27. Adalet Bakanlığı görüşünde
özetle, Avrupa İnsan Hakları Mahkemesi (AİHM) kararlarına göre, Sözleşme'nin 5.
maddesi (1) numaralı fıkrası (c) bendinin, bir ceza yargılaması çerçevesinde
bir kişinin ancak hakkında suçu işlediğine dair inandırıcı nedenlerin bulunması
halinde mahkeme önüne çıkarılması amacıyla tutuklanmasına karar verilebileceğini
düzenlediğini (Jecius/Litvanya, no.
34578/97, par. 50; Wloch/Potonya, no. 27785/95, par. 108), tutukluluk
kararının dayandırılması gereken "makul
şüphe" kavramının Sözleşme'nin 5. maddesi (1) numaralı
paragrafı (c) bendi tarafından getirilen korumanın temel unsurunu teşkil
ettiğini, inandırıcı nedenlerin, söz konusu kişinin üzerine atılı suçu işlemiş
olabileceğine dair objektif bir gözlemciyi ikna etmeye uygun olay, olgu veya
bilgilerin varlığını gerektirdiğini, bununla birlikte, makul olarak kabul
edilebilecek durumların somut olayın kendine özgü koşullarının tamamına bağlı
olduğunu (Fox, Campbell ve Hartley/Birleşik
Krallık, 30 Ağustos 1990, par. 32; O'hara/Birleşik Krallık, no. 37555/97,
par. 34; Korkmaz ve Diğerleri/ Türkiye,
no. 35979/97, 21 Mart 2006, par. 24; Süleyman Erdem/Tiirkiye,
no. 49574/99, 19 Eylül 2006, par. 37; Çelik ve Yıldız/Türkiye, no. 51479/99, 10 Kasım 2005, par. 20) belirtmiştir.
28. Başvurucu, Adalet
Bakanlığının görüşüne vermiş olduğu cevapta, AİHM kararlarında tutuklama kararı
verilebilmesi için kabul edilen “kişinin suç işlediğine ilişkin inandırıcı
sebeplerin bulunması” koşulunun başvurucu için gerçekleşmediğini, tutuklama
kararında da tutuklamayı gerektiren olguların ne olduğunun açıklanmadığını bu
nedenle tutuklama ve tutukluluğun devamı kararlarının 5271 sayılı Kanun ve
Sözleşme’nin 5. maddesine aykırı olduğunu belirtmiştir.

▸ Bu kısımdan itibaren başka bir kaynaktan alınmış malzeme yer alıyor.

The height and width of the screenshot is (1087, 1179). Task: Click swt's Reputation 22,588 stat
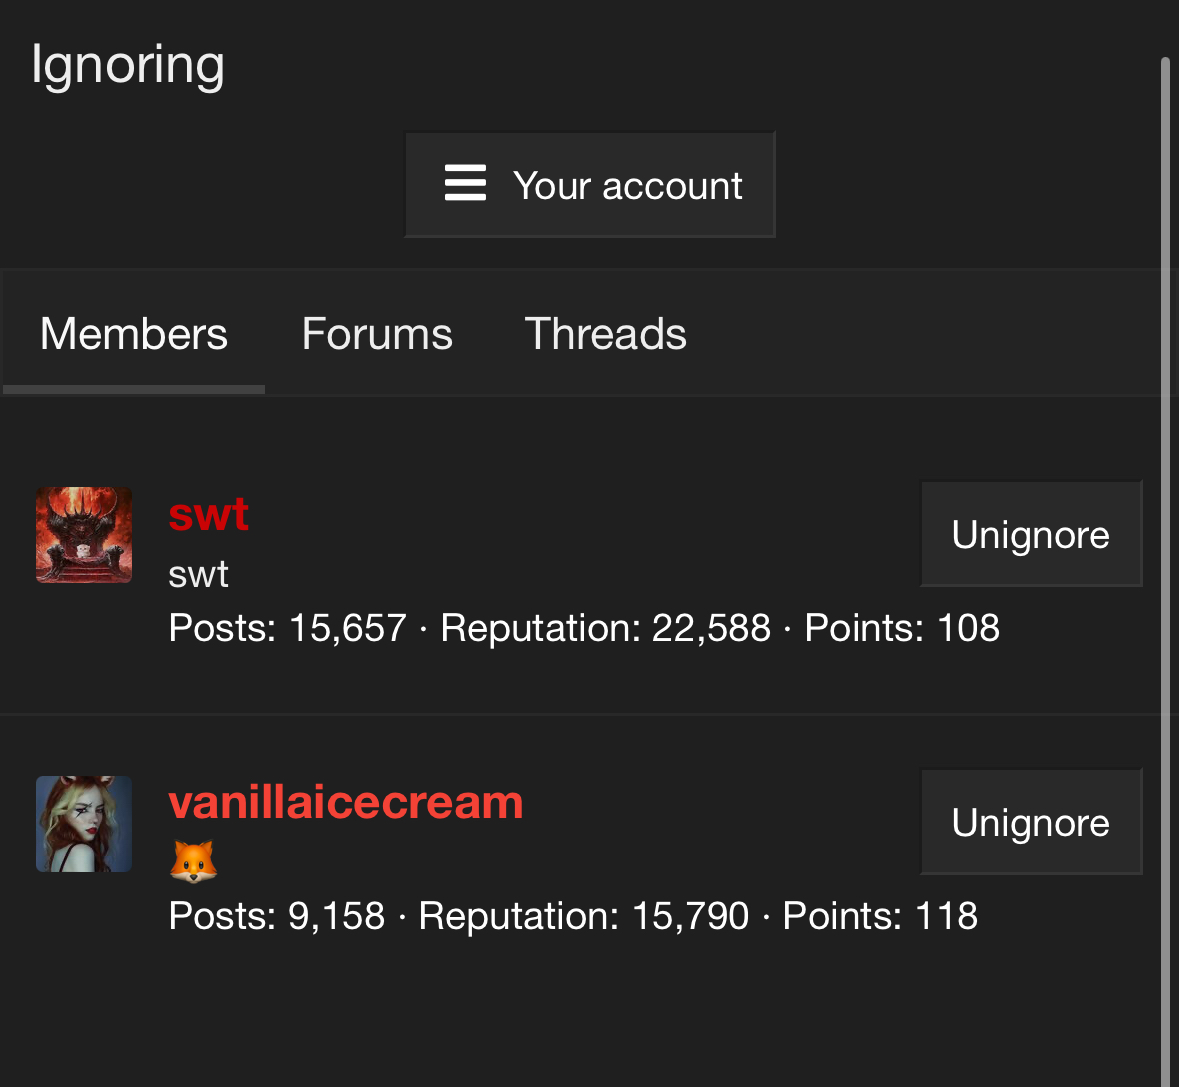[605, 628]
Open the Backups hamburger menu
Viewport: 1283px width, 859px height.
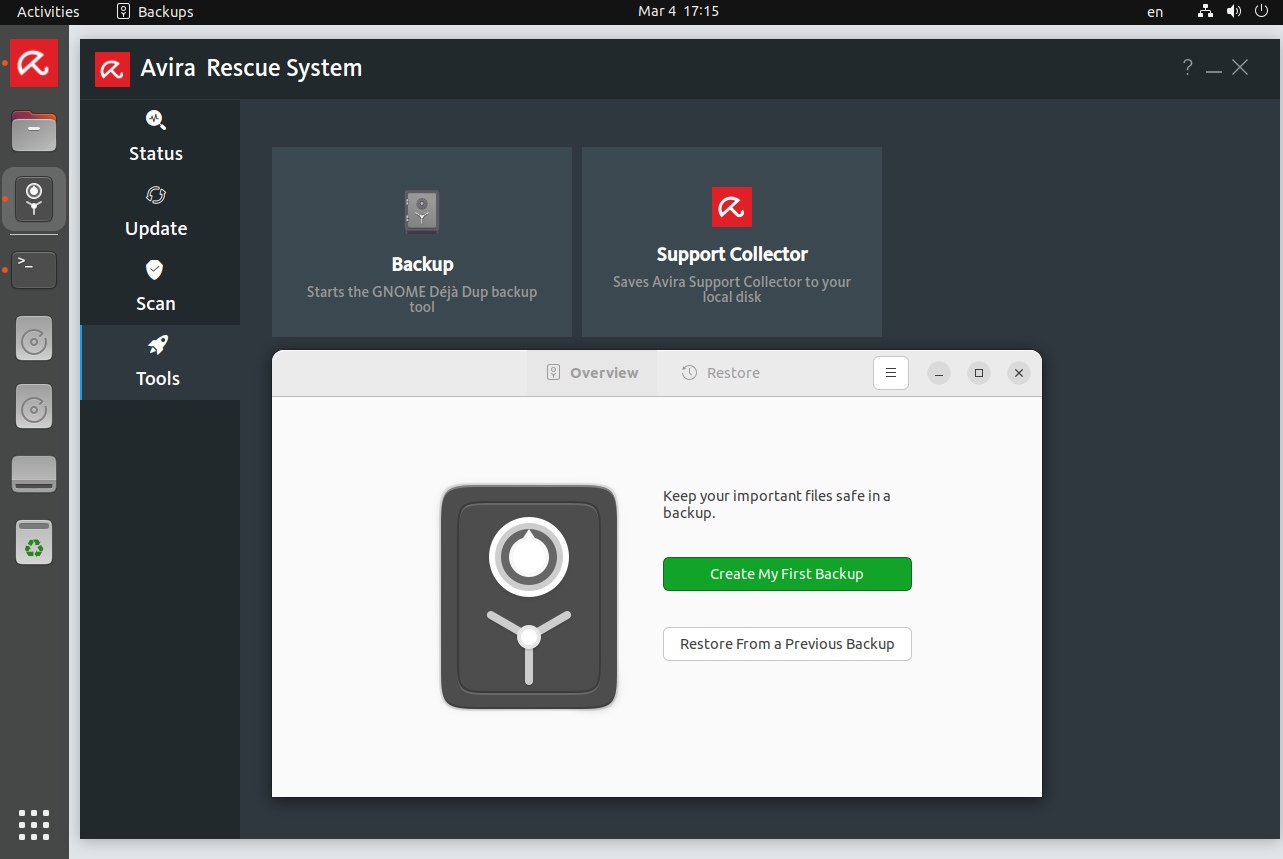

29. 30/3/2011 tarih ve 6216 sayılı
Anayasa Mahkemesinin Kuruluşu ve Yargılama Usulleri Hakkında Kanun’un geçici 1.
maddesinin (8) numaralı fıkrası şöyledir:
“Mahkeme, 23/9/2012
tarihinden sonra kesinleşen nihai işlem ve kararlar aleyhine yapılacak bireysel
başvuruları inceler.”
30. Anılan hüküm uyarınca
Anayasa Mahkemesinin yetkisinin zaman bakımından başlangıcı 23/9/2012
tarihi olup, Mahkeme, ancak bu tarihten sonra kesinleşen nihai işlem ve
kararlar aleyhine yapılan bireysel başvuruları inceleyebilecektir. Bu açık
düzenlemeler karşısında, anılan tarihten önce kesinleşmiş nihai işlem ve
kararları da içerecek şekilde yetki kapsamının genişletilmesi mümkün değildir.
31. Öte yandan, Anayasa
Mahkemesinin bireysel başvurularda zaman bakımından yetkisi için kesin bir
tarihin belirlenmesi ve Mahkemenin yetkisinin geriye yürür şekilde
uygulanmaması hukuk güvenliği ilkesinin bir gereğidir (B. No: 2012/51, 25/12/2012, § 18).
32. Somut olayda başvuru
formunda, başvuru yollarının tüketilmesine ilişkin olarak başvurucunun 12/7/2012 tarihli tahliye talebinin İstanbul TMK 10. maddesi
ile görevli 1 no’lu Hâkimliğince 27/7/2012 tarih ve
2012/28 değişik iş sayılı karar ile reddedildiği, bu karara karşı yapılan
14/8/2012 tarihli itirazın da reddedildiği belirtilmiştir. İstanbul 22. Ağır
Ceza Mahkemesinin yazı cevabında 14/8/2012 tarihli
itirazın İstanbul TMK’nın 10. maddesi ile görevli 2 No’lu Hâkimliğince 12/9/2012 tarih ve 2012/103 değişik iş
sayılı karar ile reddedildiği belirtilmiştir. Buna göre, bireysel başvuru
tarihi itibariyle başvurucunun tutukluluğu hakkında itiraz üzerine verilen
nihai kararın 2012/103 değişik iş sayılı karar olduğu ve bu kararın da, Anayasa
Mahkemesinin bireysel başvurulara ilişkin zaman bakımından yetkisinin başladığı
tarihten önceye ait olduğu sonucuna varılmıştır.
33. Açıklanan nedenlerle,
başvuru konusu tutukluluğa itirazın reddine ilişkin kararın 23/9/2012
tarihinden önce kesinleşmiş olduğu anlaşıldığından başvurunun, diğer kabul
edilebilirlik şartları yönünden incelenmeksizin “zaman bakımından yetkisizlik” nedeniyle kabul edilemez
olduğuna karar verilmesi gerekir.
V. HÜKÜM
Başvurunun,
“zaman bakımından yetkisizlik” nedeniyle KABUL
EDİLEMEZ OLDUĞUNA, yargılama giderlerinin başvurucu üzerinde
bırakılmasına, 20/11/2014 tarihinde OY BİRLİĞİYLE karar verildi.